Born in Marquette, Michigan, Kidder was the son of a mining engineer. He entered Harvard College with the intention of qualifying for medical school, but found himself uninspired by premedical courses. He applied for a summer job in archaeology with the University of Utah in 1907. Kidder spent two successive summers in the mesa and canyon country of southwestern Colorado, southeastern Utah and areas of New Mexico. Kidder and Jesse L. Nusbaum (later Superintendent of Mesa Verde National Park), came to the Mesa Verde area with ethnologist Jesse Walter Fewkes to conduct an archaeological survey and to photograph ruins. He obtained his bachelor's degree at Harvard in 1908 and a doctorate in anthropology in 1914.

Kidder then embarked on a series of expeditions to the Southwest, many in northeastern Arizona. These expeditions were sponsored by Harvard’s Peabody Museum of Archaeology and Ethnology and the associated Robert S. Peabody Museum of Archaeology at Phillips Academy in Andover, Massachusetts.

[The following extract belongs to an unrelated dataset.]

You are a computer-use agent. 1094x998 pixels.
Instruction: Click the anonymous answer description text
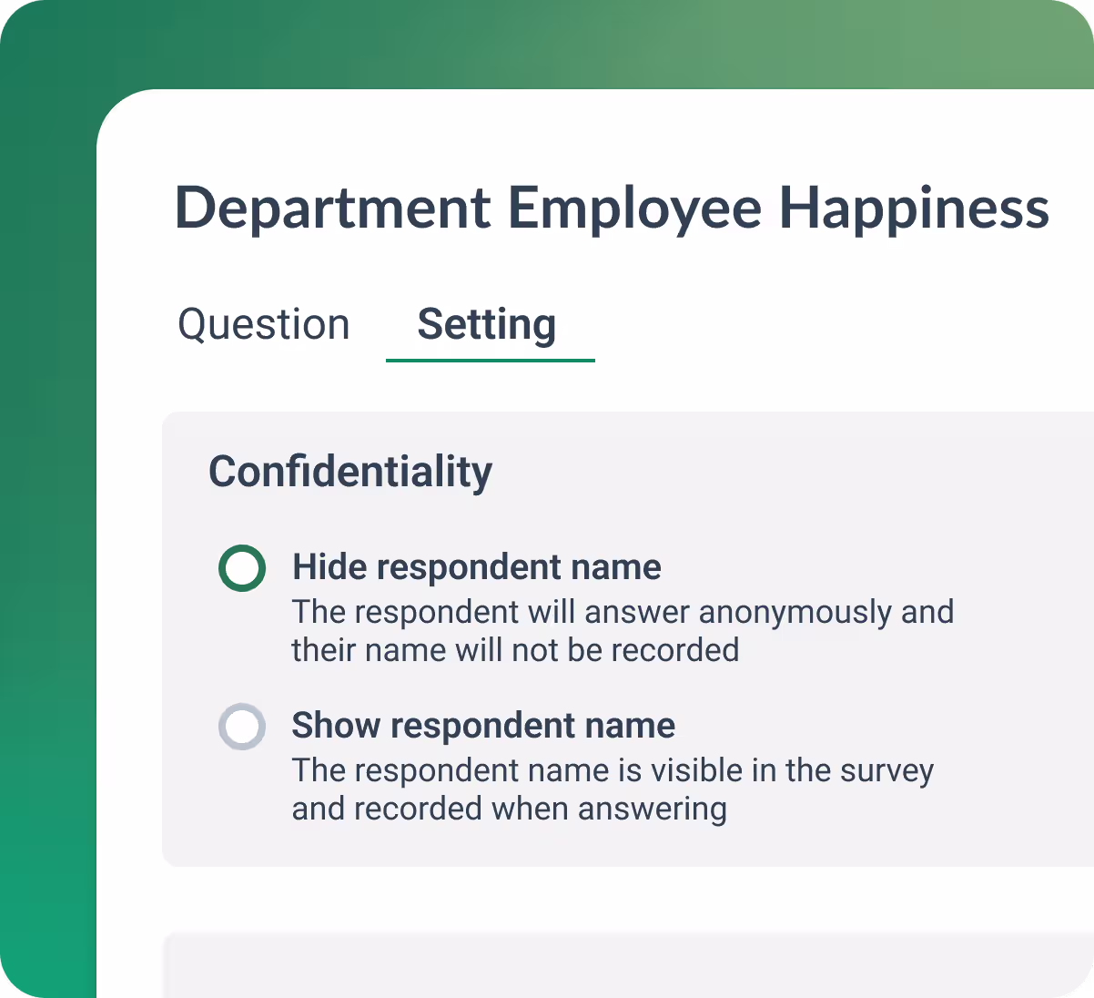tap(622, 612)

From 1915 to 1929, Kidder conducted site excavations at an abandoned pueblo near Pecos, New Mexico, now the Pecos National Historical Park. He excavated levels of human occupation at the pueblo going back more than 2000 years, and gathered a detailed record of cultural artifacts, including a large collection of pottery fragments and human remains. From these items, he was able to establish a continuous record of pottery styles from 2000 years ago to the mid-to-late 19th century. Kidder then analyzed trends and changes in pottery styles in association with changes in the Pecos people’s culture and established a basic chronology for the Southwest. With Samuel J. Guernsey, he established the validity of a chronological approach to cultural periods. Kidder asserted that deductions about the development of human culture could be obtained through a systematic examination of stratigraphy and chronology in archaeological sites. This research laid the foundation for modern archaeological field methods, shifting the emphasis from a "gentlemanly adventure" adding items such as whole pots and cliff dwellings to museum coffers to the study of potsherds and other artifacts in relation to the cultural history. Pioneering archaeologists in other regions of the United States completed the transformation of professional methodology initiated by Kidder.